* [READING TEXT]:
—————
The narrative traces the life of Archduke Maximilian from cultured youth and naval interests through his reluctant acceptance of a foreign throne, administration amid civil disorder, and the influence and eventual withdrawal of foreign military support. It describes his policy decisions, church relations, internal opposition, and the Empress Carlotta’s mental decline, then follows the military campaigns culminating in the siege, capture, imprisonment, and execution of the emperor. Presented chronologically, the account blends biographical detail with discussion of political misjudgments and foreign intervention that shaped the short-lived imperial experiment.

Chapter XVII
Death of Maximilian and his Generals

The news that the Emperor and his two generals, Mejia and Miramon, had been sentenced to death, aroused widespread sympathy and Juarez was besieged with petitions for mercy, even Garibaldi, who certainly was no friend to the house of Hapsburg, being among the pleaders. The Prussian ambassador, Baron von Magnus, hastened to Potosi to intercede personally in behalf of Maximilian, and used every effort to secure a pardon, but in vain. All that he was able to obtain was a reprieve of two days, the execution of the sentence being postponed till seven o’clock on the morning of the nineteenth.

LAST MOMENTS OF EMPEROR MAXIMILIAN

Prince Salm being still a prisoner and powerless to act, his wife made one last desperate attempt to bring about the Emperor’s escape by flight, but again the plan was frustrated by the fatal treachery that seemed to pursue Maximilian at every turn in Mexico. The Princess Salm was put into a carriage and sent out of Querétaro under a military guard, while all the diplomatic representatives were ordered by Escobedo to leave the city at two hours’ notice. Meanwhile the Emperor and his companions prepared for death. They received the sacrament from Father Soria and spent their last hours communing with the confessors who were to accompany them on their last journey. Maximilian, calm and serene as in happier days, conversed cheerfully with Dr. Basch and his lawyers, Ortega and Vazquez, who had come to bid him farewell. On parting with the physician he charged him to carry back to his friends and family in Vienna a report of the siege and of his last days.

“Tell my mother,” he said, “that I have done my duty as a soldier and die a good Christian.”

At three o’clock, the time originally set for the execution, all was ready for the last march to the Cerro de la Campaña. The officer in command of the firing squad begged for forgiveness with tears in his eyes, but the Emperor calmed him, saying: “You are a soldier and must obey your orders.” For a whole hour they waited for the summons, but none came. At last, about four o’clock, an officer arrived with the announcement that the execution had been postponed till the nineteenth, the order having only just arrived by wire from Potosi an hour before.

“This is hard,” exclaimed Maximilian, “for I had already finished with the world.”
—————
* [DATA BLOCK]:
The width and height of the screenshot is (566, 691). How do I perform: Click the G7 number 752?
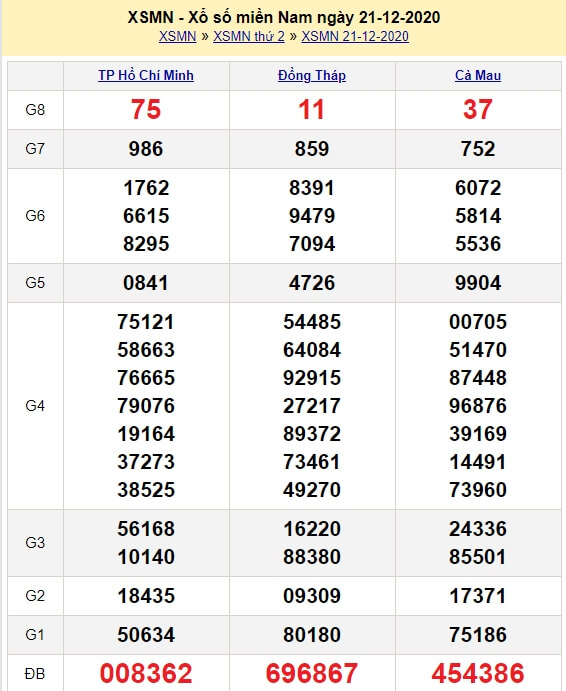(x=478, y=149)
—————
* [PROBLEMS]:
**a.** In the chapter on Maximilian's death, who was the Prussian ambassador who went to Potosi to plead for the Emperor?
**b.** List every place the chapter on Maximilian's death names, counting from the "Chapter XVII" heading on.
**c.** Carry the chapter on Maximilian's death on from its last line.

* [RESPONSES TO THE TASKS]:
**a.** Baron von Magnus.

**b.** Potosi, Mexico, Querétaro, Cerro de la Campaña, Vienna

**c.**
He availed himself of the delay, however, to dictate several farewell letters to his physician, among them one of thanks to his captive officers for their loyalty and a touching appeal to his implacable enemy, Juarez, to prevent further bloodshed and let his death serve to promote the peace and welfare of his adopted country. Even now Baron von Magnus made one more effort to save the Emperor’s life. On the eighteenth of June he sent a telegram to the Juarist minister, Lerdo de Tejada, offering to secure guarantees from all the leading sovereigns of Europe that none of the three prisoners should ever again set foot on Mexican soil or disturb the country in any way. But Juarez was inexorable. In reply to the Baron’s despatch Minister Tejada stated that the President of the Republic was convinced that the cause of justice and the future peace of the country required the death of the prisoners.

At last the fatal morning of Wednesday, June 19, 1867, dawned. At five o’clock Father Soria came to celebrate mass, and at half past six the republican officer who had charge of the execution arrived. The three prisoners, dressed in black, entered carriages, each with his confessor, and were driven slowly to the place of execution, which was surrounded by a guard of four thousand men. On alighting, the Emperor embraced his two companions, promising they should soon meet in another world, and then walked with dignity to the spot assigned at the foot of a hill in front of a shattered wall. Here he placed Miramon in the centre, saying, “A brave soldier is respected by his sovereign; permit me to yield you the place of honor.” Turning to Mejia, who had been unnerved by the sight of his wife running through the streets frantic with grief, he said: “General, what has not been rewarded on earth will certainly be in heaven.” After distributing some gold pieces among the soldiers who were to do the firing, he said in a firm voice: “May my blood be the last shed in sacrifice for this country, and if more is required, let it be for the good of the nation, never by treason.”

The signal to fire was then given and the three fell simultaneously, Maximilian’s body pierced by six bullets. The Mexican Empire had ceased to exist, and the noble Hapsburger had laid down his life for the welfare of an ungrateful people.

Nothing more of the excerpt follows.